▽

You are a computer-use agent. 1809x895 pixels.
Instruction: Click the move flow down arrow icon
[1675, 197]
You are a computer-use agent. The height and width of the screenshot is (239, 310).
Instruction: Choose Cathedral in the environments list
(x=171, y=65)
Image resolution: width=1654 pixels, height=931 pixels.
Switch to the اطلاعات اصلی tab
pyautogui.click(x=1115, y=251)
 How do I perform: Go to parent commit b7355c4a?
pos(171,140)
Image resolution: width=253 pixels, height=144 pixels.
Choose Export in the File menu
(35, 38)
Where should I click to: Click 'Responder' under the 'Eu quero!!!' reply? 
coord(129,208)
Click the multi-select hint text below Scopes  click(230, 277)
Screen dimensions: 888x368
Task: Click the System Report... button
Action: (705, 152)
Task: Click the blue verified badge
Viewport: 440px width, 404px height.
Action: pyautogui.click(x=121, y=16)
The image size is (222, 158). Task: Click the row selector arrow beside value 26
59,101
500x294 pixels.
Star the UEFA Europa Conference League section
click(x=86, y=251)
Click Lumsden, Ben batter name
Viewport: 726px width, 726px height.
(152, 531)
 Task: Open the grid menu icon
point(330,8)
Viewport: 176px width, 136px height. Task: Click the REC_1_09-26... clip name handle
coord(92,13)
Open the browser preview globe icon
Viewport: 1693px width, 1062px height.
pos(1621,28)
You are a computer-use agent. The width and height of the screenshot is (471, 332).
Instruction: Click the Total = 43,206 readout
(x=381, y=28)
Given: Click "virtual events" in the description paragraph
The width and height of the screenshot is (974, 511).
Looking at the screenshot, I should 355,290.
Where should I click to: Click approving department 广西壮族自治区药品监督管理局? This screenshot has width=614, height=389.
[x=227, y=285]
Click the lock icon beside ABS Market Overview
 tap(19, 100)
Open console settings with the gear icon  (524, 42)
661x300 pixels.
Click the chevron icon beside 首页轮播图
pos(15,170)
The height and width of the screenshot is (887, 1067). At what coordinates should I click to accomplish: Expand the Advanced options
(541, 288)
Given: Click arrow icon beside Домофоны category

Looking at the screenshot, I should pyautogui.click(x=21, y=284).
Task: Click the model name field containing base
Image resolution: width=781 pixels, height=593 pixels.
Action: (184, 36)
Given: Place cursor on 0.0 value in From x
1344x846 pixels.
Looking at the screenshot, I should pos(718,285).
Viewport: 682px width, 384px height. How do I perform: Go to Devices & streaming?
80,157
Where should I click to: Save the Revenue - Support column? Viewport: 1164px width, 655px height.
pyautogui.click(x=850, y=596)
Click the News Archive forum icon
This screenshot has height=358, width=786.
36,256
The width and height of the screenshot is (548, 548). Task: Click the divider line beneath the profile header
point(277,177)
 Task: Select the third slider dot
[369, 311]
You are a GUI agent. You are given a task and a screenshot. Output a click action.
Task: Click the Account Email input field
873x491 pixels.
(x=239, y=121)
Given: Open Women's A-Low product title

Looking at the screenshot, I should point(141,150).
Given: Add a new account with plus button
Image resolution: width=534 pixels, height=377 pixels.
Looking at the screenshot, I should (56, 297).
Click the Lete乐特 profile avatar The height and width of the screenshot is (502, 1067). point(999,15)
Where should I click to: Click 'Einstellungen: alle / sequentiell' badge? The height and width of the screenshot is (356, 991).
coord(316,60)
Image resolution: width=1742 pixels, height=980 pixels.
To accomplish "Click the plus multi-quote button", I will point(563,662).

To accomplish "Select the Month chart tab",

△

- **Your assignment**: Only the lines from the first one of the listing up to and including the line where "the description paragraph" appears are wanted, reproduced exactly.

- **Answer below**:
You are a computer-use agent. 1809x895 pixels.
Instruction: Click the move flow down arrow icon
[1675, 197]
You are a computer-use agent. The height and width of the screenshot is (239, 310).
Instruction: Choose Cathedral in the environments list
(x=171, y=65)
Image resolution: width=1654 pixels, height=931 pixels.
Switch to the اطلاعات اصلی tab
pyautogui.click(x=1115, y=251)
 How do I perform: Go to parent commit b7355c4a?
pos(171,140)
Image resolution: width=253 pixels, height=144 pixels.
Choose Export in the File menu
(35, 38)
Where should I click to: Click 'Responder' under the 'Eu quero!!!' reply? 
coord(129,208)
Click the multi-select hint text below Scopes  click(230, 277)
Screen dimensions: 888x368
Task: Click the System Report... button
Action: (705, 152)
Task: Click the blue verified badge
Viewport: 440px width, 404px height.
Action: pyautogui.click(x=121, y=16)
The image size is (222, 158). Task: Click the row selector arrow beside value 26
59,101
500x294 pixels.
Star the UEFA Europa Conference League section
click(x=86, y=251)
Click Lumsden, Ben batter name
Viewport: 726px width, 726px height.
(152, 531)
 Task: Open the grid menu icon
point(330,8)
Viewport: 176px width, 136px height. Task: Click the REC_1_09-26... clip name handle
coord(92,13)
Open the browser preview globe icon
Viewport: 1693px width, 1062px height.
pos(1621,28)
You are a computer-use agent. The width and height of the screenshot is (471, 332).
Instruction: Click the Total = 43,206 readout
(x=381, y=28)
Given: Click "virtual events" in the description paragraph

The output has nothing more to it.